Elsevier

Information Sciences

Volumes 355–356, 10 August 2016, Pages 58-73
Information Sciences

QualityCover: Efficient binary relation coverage guided by induced knowledge quality

https://doi.org/10.1016/j.ins.2016.03.009Get rights and content

Abstract

Formal Concept Analysis, as a mathematical tool, has been applied successively in diverse fields such as data mining, conceptual modeling, social networks, software engineering, and the semantic web, to cite but a few. One of the utter shortcoming of Formal Concept Analysis, however, is the large number of formal concepts that are extracted from even reasonably sized formal contexts. This overwhelming number was a key hindrance for a larger utilization of the technique (FCA). To overcome this shortcoming, only extracting a minimal coverage of formal concepts could be a remedy. Even though this task has been shown to be NP-hard, it attracted the attention of many researchers. In this paper, we introduce a new gain function based approach, called QualityCover, for the extraction of a pertinent coverage of a formal context. This algorithm operates akin to a greedy approach and relies on the assessment of a measure of correlation for the selection of the formal concepts to be retained in the final coverage. Extensive experiments show that QualityCover obtains very encouraging results versus those obtained by pioneering approaches in the literature.

Introduction

Formal Concept Analysis (FCA) is a mathematical tool for analyzing data and formally representing conceptual knowledge [16]. FCA forms conceptual structures from data. Such structures consist of units, which are formal abstractions of concepts of human thought allowing meaningful and comprehensible interpretation [26]. Interestingly enough, a distinguishing feature of FCA is an inherent integration of components of conceptual processing of data and knowledge [4]. Through the integration of these components, FCA’s mathematical settings have recently been shown to act as a powerful tool by providing a theoretical framework for the efficient resolution of many practical problems from data mining, software engineering and information retrieval, to cite but a few [14], [15], [18], [21].
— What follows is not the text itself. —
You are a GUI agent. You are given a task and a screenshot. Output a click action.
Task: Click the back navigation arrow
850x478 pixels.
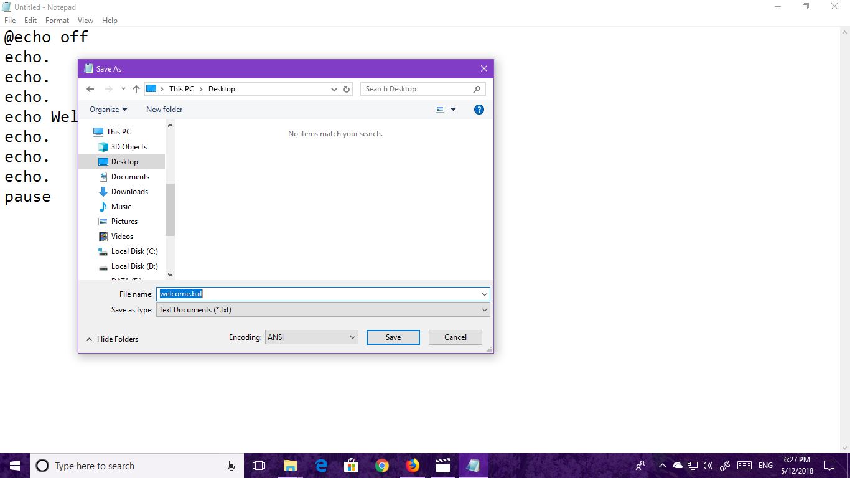pyautogui.click(x=90, y=89)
Nevertheless, the overwhelming number of formal concepts that may be drawn from even a reasonably sized contexts [1], was a hindrance towards a larger utilization of FCA. In fact, an interesting tackle of this issue is to find coverage of a formal context by a minimal number of formal concepts. By considering this problem, we instantiate the famous algorithmic problem of set coverage, which involves finding the smallest sub-collection of sets that covers some universe. Although finding an optimal solution to this problem is NP-hard, a greedy algorithm is widely used, and typically finds solutions that are close to optimal [36].
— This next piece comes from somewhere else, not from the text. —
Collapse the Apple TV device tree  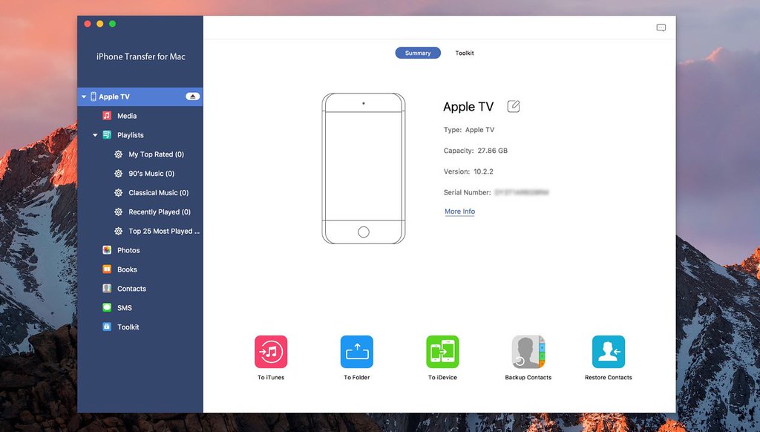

In this respect, the dedicated literature is witnessing a heavy number of works [10]. Thus, Belkhiter et al. [3] introduced a pertinent rectangular decomposition of a formal context as well as an application to documentary databases. The decomposition introduced is based on the selection of ”optimal” formal concepts. The optimality is assessed through the maximization of a function that computes the storage space of a formal concept. Later, Khcherif et al. [22] introduced a rectangular decomposition approach based on the Riguet’s difunctional relation [32]. The computation of this difunctional is reduced to the localization of a set of key points called isolated points. The latter have been shown to enable a minimal set of formal concepts to cover a given formal context to be determined. Belohlavek and Vychodil [7] introduced the GreCond approach and later Belohlavek and Trnecka [6] via the GreEss approach, put focus on the same issue. Thus, they proposed a new method for decomposing a binary matrix into a Boolean product of factors. Worthy of citation, both latter approaches have a close connection with the isolated points through shedding light on ”mandatory” formal concepts in the coverage.

In this paper, we introduce a new approach for the extraction of a pertinent coverage of a formal context. The driving idea is that chosen formal concepts convey added value from the quality of knowledge that may be drawn. Indeed, the intent part of a formal concept has been shown to play a key role in the rule set construction. This rule set is at the origin of a variety of compact subsets of the implication/association rule1 sets of a context, which are called as generic bases [8].

Interestingly enough, as stressed on in [17], only informative (generic) association rules can be derived from highly correlated patterns. This fact is behind our motivation for the choice of the chosen formal concepts kept in the coverage. This choice is based on the assessment of the correlation of their respective intent parts. By doing so, our aim is improving the informativity as well as the strength of the derived association rules.

It is important that, to the best of our knowledge, the introduced approach is the first that tackles this issue from a data mining point of view. Indeed, pioneering approaches of the literature only, respectively, paid attention to the minimization of the storage of a documentary database as well as the number of factors within the Boolean factor analysis framework.

To show the benefits of our approach, extensive comparisons were carried out versus pioneering ones in the literature and these shed light on very encouraging results. The validation protocol relies heavily on the criterion of coverage’s compacity as well as common quality metrics–e.g., coupling, cohesion, stability, separation and distance.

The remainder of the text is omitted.